** start of Excerpt **

Upcycling

Upcycling: Reuse and Repurposing as a Design Principle in Architecture
Daniel Stockhammer (Editor)
Triest, March 2020

Paperback | 6-1/4 x 8-1/4 inches | 204 pages | 230 illustrations | German/English | ISBN: 9783038630463 | $54.00

PUBLISHER'S DESCRIPTION:

Exploitation and destruction of the environment call for an inevitable paradigm shift as regards our resource consumption: “innovative” building will have to break away from the dogma of new build. We need to reconsider the existing building stock as a wealth of resources and ideas, just as we should understand recycling and upcycling building stock as architectonic potential.

New approaches in architecture reveal a trend towards concepts of the frequently used but theoretically and historically rarely defined term upcycling. In that context, one often forgets that the history of building has also always been a history of, firstly, recycled and upcycled building materials and components, and secondly, of building knowledge and building styles.

** end of Excerpt **
** start of Supplied data **

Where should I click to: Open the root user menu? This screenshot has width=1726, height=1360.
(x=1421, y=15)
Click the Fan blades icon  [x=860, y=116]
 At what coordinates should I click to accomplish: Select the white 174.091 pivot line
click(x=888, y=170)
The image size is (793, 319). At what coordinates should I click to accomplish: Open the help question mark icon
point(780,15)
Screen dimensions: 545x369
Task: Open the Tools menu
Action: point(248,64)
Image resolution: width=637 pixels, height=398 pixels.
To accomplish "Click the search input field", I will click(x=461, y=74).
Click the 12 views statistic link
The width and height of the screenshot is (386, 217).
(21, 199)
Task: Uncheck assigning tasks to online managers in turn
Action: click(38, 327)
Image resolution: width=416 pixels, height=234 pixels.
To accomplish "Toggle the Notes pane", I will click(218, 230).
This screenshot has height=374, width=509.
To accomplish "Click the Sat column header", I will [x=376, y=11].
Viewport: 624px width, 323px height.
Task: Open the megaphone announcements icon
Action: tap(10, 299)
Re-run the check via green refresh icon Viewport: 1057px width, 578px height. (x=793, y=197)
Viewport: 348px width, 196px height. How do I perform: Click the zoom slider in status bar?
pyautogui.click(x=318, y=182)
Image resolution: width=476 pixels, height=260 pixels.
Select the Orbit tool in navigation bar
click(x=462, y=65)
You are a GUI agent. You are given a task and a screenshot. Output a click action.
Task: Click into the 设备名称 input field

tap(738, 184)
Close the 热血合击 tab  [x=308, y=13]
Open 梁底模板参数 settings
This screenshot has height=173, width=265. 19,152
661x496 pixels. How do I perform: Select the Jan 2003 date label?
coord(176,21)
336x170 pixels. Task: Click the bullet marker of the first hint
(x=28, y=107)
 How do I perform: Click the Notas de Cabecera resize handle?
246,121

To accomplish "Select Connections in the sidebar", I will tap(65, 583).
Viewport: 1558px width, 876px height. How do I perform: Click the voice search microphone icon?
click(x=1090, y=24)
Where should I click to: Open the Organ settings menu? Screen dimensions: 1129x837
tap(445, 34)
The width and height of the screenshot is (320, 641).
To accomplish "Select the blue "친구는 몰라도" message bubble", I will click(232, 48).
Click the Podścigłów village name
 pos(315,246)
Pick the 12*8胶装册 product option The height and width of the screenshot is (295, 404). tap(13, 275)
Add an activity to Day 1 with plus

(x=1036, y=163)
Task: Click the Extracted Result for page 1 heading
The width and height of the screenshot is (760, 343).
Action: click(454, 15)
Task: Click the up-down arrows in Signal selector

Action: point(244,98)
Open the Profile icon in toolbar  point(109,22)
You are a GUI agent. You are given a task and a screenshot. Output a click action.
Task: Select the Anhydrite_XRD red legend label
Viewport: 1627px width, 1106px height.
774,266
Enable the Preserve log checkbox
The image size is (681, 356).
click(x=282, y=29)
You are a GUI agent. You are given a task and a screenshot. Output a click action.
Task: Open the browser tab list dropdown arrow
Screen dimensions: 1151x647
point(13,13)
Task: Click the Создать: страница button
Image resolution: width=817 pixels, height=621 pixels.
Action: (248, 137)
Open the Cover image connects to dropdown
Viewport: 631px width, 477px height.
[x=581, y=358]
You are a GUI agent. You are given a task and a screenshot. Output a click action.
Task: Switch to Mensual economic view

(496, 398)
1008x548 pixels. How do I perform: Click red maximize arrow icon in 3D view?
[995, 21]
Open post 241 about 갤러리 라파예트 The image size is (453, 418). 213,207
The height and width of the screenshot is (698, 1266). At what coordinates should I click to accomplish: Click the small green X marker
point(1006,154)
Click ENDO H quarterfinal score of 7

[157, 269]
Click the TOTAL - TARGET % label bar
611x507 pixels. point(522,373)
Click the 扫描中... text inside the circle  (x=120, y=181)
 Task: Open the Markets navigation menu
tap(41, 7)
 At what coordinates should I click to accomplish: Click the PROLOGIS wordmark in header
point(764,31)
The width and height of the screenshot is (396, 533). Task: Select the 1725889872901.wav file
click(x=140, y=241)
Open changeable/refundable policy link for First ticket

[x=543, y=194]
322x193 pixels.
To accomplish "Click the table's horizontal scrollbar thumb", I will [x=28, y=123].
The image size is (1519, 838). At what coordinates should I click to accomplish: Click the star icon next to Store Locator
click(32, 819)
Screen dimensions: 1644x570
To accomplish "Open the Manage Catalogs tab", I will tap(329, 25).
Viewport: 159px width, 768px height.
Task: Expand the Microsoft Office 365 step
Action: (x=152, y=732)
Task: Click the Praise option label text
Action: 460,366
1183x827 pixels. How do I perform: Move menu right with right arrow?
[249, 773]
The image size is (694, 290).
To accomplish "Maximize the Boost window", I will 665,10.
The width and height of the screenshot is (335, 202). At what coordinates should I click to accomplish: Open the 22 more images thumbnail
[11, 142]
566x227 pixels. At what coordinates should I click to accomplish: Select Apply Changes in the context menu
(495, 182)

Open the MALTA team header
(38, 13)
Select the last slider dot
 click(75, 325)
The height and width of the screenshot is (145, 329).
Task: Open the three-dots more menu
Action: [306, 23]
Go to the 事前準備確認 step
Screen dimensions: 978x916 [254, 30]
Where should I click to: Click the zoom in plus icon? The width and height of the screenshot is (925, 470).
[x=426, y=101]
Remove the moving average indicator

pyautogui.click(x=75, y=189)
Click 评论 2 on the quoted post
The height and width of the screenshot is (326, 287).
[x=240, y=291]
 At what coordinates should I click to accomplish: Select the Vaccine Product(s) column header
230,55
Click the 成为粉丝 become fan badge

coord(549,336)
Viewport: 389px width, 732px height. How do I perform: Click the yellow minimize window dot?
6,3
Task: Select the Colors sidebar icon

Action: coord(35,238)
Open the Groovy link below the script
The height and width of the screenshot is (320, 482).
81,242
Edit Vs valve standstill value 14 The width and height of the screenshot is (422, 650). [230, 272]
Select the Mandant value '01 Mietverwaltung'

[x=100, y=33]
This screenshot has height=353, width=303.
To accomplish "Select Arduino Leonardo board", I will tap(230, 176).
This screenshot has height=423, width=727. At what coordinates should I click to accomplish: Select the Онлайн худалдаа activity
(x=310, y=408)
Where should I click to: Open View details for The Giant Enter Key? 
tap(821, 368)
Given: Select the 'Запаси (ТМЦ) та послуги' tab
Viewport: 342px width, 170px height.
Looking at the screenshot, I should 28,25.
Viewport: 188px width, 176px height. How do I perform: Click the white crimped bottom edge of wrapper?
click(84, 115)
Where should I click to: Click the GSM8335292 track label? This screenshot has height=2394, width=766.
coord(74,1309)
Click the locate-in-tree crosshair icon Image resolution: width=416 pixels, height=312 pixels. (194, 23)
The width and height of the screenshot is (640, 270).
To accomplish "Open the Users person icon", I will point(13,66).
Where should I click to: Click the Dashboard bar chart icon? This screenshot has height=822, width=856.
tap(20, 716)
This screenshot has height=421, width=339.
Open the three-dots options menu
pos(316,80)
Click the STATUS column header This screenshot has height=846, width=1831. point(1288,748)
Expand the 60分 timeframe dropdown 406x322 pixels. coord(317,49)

** end of Supplied data **

- Tasks and exercises
1. Reproduce the passage of the upcycling book description starting with "Paperback | 6-1/4" and going on through "and building styles.".
2. Extend the publisher's description of the book on upcycling in architecture, picking up after its final sentence.

- Answers for the tasks
1.
Paperback | 6-1/4 x 8-1/4 inches | 204 pages | 230 illustrations | German/English | ISBN: 9783038630463 | $54.00

PUBLISHER'S DESCRIPTION:

Exploitation and destruction of the environment call for an inevitable paradigm shift as regards our resource consumption: “innovative” building will have to break away from the dogma of new build. We need to reconsider the existing building stock as a wealth of resources and ideas, just as we should understand recycling and upcycling building stock as architectonic potential.

New approaches in architecture reveal a trend towards concepts of the frequently used but theoretically and historically rarely defined term upcycling. In that context, one often forgets that the history of building has also always been a history of, firstly, recycled and upcycled building materials and components, and secondly, of building knowledge and building styles.

2.
Comprehending buildings as a part of a social change process poses a challenge to our current habits and modern concept of unambiguity, seclusion and authorship of architecture. This publication explores the potential of historical concepts of upcycling – the qualitative recycling of buildings and building components – and confronts them with new developments in architectural and building practice. Importantly, the authors look into the question of whether and how new solutions could be found for future architecture. “Recycling and upcycling” should not be a matter of idealism, but rather present an argument for economy and the quality of structure and design.

Daniel Stockhammer has earned diplomas from schools of architecture in Vienna, Zurich and Winterthur. ... He is assistant professor at the Institute of Architecture and Planning, University of Liechtenstein and heads the design studio "Upcycling" with Cornelia Faisst.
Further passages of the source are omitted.